We often talk about business in the abstract, philosophies, strategies, what ifs.  This episode looks at an ongoing crisis, with direct and fatal consequences for those involved.  Rather than debate the technical and operational aspects, this podcast aims to draw attention to the underlying and pervasive role that culture plays in companies. If all we focus on are the processes and procedures, and ignore the business decisions regarding people and culture, we have missed a critical opportunity to help change the way businesses operate.

Remembrance

I want to start with a recognition and remembrance of the 189 passengers and crew on board Lion Air Flight 610 who lost their lives on October 29, 2018 and the 157 passengers and crew who perished on board Ethiopian Airlines Flight 302 on March 10th 2019. The plane crashes of these two Boeing 737 Max aircraft were horrendous accidents, devastating lives and families and impacting them forever. One way to ensure these folks did not die in vain is to stay the course and learn the lessons that come from this tragedy.

 There have been volumes already written about these accidents, and volumes more will be. Much has been written about the design, technical, training, service, business, and regulatory aspects and decisions at the core of these accidents. A recent article, “The Case Against Boeing”1 by Alec MacGillis in the New Yorker weaves many of these story lines together. 

 “Every past crash that I can think of was an accident, in that there was something that wasn’t really reasonably foreseeable. This was entirely different, and I don’t think anyone understands that. This was a collision of deregulation and Wall Street, and the tragic thing is that it was tragic. It was inevitable.” 2 – Greg Travis https://twitter.com/greg_travis

 

What’s Changed?

 So what was it that really changed, what is no longer done, or believed, or understood?  What changes brought on the collision of deregulation and Wall Street? Was there something that fundamentally makes the difference when collectively considering the long-term implications of deregulation, Wall Street, and all the other aspects? I believe there is. It is High Reliability Organizing.

RECORDS PROVIDED:
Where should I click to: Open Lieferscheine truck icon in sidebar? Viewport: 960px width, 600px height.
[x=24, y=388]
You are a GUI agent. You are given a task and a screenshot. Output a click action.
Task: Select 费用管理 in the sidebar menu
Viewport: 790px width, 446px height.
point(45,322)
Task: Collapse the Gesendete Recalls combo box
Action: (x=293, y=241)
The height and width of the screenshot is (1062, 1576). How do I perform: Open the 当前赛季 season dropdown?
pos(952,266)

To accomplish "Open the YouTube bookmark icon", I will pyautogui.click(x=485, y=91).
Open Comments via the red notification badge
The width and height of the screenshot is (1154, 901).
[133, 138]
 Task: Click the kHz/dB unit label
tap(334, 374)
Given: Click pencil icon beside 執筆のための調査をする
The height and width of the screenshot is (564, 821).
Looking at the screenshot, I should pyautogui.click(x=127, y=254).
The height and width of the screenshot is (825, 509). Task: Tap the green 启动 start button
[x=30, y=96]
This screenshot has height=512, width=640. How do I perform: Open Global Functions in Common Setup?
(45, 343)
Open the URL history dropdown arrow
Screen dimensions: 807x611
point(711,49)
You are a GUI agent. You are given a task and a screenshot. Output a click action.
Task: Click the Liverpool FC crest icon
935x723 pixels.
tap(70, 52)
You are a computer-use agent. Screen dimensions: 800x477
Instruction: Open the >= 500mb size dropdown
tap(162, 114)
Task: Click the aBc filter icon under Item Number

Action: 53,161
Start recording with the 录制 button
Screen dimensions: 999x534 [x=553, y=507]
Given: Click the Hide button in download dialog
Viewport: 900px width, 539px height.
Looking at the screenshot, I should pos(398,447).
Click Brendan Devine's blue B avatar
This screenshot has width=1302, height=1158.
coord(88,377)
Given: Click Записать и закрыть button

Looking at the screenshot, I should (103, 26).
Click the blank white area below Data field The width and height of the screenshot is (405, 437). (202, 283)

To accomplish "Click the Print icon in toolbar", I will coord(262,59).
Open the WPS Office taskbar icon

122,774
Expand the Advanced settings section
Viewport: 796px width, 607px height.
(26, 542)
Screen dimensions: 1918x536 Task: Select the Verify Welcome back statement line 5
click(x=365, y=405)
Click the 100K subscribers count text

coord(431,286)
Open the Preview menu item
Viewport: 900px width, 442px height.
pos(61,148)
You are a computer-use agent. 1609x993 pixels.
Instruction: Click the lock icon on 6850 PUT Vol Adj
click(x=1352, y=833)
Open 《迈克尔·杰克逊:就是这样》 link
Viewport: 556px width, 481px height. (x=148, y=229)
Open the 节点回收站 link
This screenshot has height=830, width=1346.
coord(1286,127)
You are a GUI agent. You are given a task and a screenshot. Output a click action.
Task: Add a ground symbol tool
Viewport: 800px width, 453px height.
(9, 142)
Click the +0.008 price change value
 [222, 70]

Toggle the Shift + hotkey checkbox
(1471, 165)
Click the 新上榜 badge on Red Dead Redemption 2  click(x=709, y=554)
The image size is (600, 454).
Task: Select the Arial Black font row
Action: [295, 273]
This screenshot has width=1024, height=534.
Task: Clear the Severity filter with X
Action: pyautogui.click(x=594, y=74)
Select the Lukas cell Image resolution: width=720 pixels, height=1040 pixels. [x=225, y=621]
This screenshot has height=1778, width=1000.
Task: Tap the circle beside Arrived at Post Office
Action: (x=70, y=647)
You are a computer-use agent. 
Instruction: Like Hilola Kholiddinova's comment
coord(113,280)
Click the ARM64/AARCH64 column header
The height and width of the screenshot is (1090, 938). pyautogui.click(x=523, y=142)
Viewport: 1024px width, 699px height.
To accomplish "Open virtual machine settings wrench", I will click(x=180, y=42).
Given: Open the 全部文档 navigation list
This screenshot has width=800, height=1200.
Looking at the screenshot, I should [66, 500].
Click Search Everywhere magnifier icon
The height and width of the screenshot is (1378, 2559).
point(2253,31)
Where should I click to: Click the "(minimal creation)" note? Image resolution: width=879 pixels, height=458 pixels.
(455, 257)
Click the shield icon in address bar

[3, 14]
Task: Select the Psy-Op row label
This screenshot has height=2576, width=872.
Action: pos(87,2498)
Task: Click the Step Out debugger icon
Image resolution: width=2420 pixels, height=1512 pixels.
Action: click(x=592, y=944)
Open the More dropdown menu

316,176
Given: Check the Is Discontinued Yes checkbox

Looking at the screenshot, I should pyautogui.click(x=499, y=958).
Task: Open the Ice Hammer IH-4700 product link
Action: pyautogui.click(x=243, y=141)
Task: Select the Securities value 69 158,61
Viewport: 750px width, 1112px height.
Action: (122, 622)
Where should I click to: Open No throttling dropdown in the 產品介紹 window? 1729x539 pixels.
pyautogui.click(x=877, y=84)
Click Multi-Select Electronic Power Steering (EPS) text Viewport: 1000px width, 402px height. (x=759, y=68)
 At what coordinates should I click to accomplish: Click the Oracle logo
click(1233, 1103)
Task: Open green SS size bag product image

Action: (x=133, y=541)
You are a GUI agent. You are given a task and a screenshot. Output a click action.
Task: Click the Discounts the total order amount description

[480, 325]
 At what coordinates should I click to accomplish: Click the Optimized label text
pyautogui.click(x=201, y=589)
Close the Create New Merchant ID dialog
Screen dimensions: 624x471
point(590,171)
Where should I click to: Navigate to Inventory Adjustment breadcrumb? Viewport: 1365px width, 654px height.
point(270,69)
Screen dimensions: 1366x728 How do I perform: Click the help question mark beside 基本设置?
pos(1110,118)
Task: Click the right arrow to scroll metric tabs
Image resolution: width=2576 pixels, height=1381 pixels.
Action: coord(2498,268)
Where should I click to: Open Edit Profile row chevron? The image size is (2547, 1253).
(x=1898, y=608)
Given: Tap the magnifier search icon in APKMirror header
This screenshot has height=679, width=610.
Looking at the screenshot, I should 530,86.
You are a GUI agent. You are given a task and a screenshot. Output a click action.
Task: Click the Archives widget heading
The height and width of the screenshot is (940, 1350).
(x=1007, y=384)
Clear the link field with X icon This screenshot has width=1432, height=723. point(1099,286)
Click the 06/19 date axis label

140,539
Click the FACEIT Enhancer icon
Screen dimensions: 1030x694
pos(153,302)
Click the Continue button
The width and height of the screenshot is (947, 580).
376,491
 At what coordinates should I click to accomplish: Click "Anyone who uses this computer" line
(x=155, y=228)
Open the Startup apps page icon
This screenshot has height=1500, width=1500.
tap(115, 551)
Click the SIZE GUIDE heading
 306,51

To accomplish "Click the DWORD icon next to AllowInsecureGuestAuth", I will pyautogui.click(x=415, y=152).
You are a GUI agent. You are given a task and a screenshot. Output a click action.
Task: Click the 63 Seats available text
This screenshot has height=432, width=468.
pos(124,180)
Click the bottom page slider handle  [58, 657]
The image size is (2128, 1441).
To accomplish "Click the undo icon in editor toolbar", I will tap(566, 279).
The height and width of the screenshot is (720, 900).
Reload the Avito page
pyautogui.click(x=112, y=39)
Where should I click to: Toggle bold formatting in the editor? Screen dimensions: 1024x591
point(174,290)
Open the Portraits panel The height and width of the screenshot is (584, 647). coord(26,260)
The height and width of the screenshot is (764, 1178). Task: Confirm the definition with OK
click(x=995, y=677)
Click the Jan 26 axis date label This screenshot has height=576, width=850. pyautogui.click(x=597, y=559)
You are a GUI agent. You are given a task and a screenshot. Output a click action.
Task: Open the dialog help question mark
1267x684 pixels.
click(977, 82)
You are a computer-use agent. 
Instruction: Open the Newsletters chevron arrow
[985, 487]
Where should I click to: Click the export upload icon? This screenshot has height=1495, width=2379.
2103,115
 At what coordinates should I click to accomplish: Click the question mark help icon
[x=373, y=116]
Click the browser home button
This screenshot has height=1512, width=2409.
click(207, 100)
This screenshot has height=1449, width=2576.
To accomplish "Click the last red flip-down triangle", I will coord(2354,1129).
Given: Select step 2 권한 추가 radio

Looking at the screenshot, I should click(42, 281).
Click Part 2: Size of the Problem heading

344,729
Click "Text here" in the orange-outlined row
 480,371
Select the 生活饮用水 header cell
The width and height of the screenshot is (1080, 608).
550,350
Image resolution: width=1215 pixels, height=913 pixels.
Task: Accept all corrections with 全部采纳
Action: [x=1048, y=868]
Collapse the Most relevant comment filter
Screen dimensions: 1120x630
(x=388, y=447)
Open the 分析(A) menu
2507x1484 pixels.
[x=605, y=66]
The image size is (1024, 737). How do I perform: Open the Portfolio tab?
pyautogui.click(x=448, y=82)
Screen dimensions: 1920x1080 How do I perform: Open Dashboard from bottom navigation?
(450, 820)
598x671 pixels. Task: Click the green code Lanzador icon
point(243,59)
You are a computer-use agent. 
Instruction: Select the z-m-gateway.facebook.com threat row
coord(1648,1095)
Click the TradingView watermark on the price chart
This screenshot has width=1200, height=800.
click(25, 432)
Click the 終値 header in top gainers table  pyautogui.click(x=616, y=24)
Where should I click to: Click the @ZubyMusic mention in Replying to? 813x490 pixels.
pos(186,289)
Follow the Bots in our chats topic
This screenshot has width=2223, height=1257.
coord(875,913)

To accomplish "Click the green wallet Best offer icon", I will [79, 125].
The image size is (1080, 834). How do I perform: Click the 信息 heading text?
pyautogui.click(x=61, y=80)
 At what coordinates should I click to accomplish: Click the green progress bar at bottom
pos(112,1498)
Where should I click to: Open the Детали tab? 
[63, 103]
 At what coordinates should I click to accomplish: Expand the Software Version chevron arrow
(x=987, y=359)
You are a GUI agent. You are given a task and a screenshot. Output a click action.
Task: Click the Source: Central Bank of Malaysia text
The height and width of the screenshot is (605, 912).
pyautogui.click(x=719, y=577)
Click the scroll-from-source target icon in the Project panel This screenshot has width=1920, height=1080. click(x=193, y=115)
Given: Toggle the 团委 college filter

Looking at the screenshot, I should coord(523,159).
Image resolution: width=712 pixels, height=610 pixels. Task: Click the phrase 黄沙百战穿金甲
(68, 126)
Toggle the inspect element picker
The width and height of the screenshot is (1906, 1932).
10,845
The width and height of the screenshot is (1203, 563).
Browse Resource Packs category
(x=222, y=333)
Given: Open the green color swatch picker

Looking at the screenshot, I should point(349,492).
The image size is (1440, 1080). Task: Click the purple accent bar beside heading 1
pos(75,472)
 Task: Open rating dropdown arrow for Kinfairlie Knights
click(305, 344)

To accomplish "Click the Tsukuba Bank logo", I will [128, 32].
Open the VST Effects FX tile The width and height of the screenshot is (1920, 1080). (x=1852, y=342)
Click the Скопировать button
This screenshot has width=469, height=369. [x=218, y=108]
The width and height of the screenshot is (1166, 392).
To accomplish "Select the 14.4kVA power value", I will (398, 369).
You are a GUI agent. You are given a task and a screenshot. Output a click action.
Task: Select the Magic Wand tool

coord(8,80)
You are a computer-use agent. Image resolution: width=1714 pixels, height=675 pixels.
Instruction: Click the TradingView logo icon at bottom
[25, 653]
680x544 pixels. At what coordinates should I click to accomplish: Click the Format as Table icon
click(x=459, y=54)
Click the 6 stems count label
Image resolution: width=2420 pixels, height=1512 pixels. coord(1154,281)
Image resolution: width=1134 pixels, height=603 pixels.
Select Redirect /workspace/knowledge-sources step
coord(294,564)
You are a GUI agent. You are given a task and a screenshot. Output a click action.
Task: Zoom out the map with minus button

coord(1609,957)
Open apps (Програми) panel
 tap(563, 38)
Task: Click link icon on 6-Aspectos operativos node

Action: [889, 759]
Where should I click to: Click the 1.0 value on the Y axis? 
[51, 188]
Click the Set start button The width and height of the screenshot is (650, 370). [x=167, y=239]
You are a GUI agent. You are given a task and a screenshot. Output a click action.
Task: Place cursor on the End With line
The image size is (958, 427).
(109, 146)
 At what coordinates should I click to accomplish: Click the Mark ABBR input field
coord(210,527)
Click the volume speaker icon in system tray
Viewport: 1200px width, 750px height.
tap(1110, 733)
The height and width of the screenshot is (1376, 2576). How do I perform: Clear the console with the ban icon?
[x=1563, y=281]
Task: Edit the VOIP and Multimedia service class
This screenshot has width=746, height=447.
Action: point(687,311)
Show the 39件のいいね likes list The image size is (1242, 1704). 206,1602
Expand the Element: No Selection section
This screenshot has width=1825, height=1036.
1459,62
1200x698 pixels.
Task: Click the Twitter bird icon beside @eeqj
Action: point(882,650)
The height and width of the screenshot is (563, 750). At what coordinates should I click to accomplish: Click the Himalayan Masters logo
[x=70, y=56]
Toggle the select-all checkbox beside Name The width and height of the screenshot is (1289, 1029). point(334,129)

TO DO:
1. Decide whether each statement below agrees with the passage on the 737 Max crashes. Answer yes or no for each, and quote the deciding words.
(a) Lion Air Flight 610 had 189 passengers and crew who lost their lives on October 29, 2018.
(b) The podcast's chief aim is to debate the technical and operational aspects of the crashes.
(c) On Ethiopian Airlines Flight 302, 189 passengers and crew perished.
2. In the rows, switch "green" to "blue" and leave everything else unchanged. Give back only the lines from the one containing "This screenshot has height=1449, width=2576." down to the one containing "pyautogui.click(x=61, y=80)", both ends included.

RESPONSES IN ORDER:
1.
(a) Yes: "the 189 passengers and crew on board Lion Air Flight 610 who lost their lives on October 29, 2018"
(b) No: "Rather than debate the technical and operational aspects, this podcast aims to draw attention to the underlying and pervasive role that culture plays in companies."
(c) No: "the 157 passengers and crew who perished on board Ethiopian Airlines Flight 302 on March 10th 2019"

2.
This screenshot has height=1449, width=2576.
To accomplish "Click the last red flip-down triangle", I will coord(2354,1129).
Given: Select step 2 권한 추가 radio

Looking at the screenshot, I should click(42, 281).
Click Part 2: Size of the Problem heading

344,729
Click "Text here" in the orange-outlined row
 480,371
Select the 生活饮用水 header cell
The width and height of the screenshot is (1080, 608).
550,350
Image resolution: width=1215 pixels, height=913 pixels.
Task: Accept all corrections with 全部采纳
Action: [x=1048, y=868]
Collapse the Most relevant comment filter
Screen dimensions: 1120x630
(x=388, y=447)
Open the 分析(A) menu
2507x1484 pixels.
[x=605, y=66]
The image size is (1024, 737). How do I perform: Open the Portfolio tab?
pyautogui.click(x=448, y=82)
Screen dimensions: 1920x1080 How do I perform: Open Dashboard from bottom navigation?
(450, 820)
598x671 pixels. Task: Click the blue code Lanzador icon
point(243,59)
You are a computer-use agent. 
Instruction: Select the z-m-gateway.facebook.com threat row
coord(1648,1095)
Click the TradingView watermark on the price chart
This screenshot has width=1200, height=800.
click(25, 432)
Click the 終値 header in top gainers table  pyautogui.click(x=616, y=24)
Where should I click to: Click the @ZubyMusic mention in Replying to? 813x490 pixels.
pos(186,289)
Follow the Bots in our chats topic
This screenshot has width=2223, height=1257.
coord(875,913)

To accomplish "Click the blue wallet Best offer icon", I will [79, 125].
The image size is (1080, 834). How do I perform: Click the 信息 heading text?
pyautogui.click(x=61, y=80)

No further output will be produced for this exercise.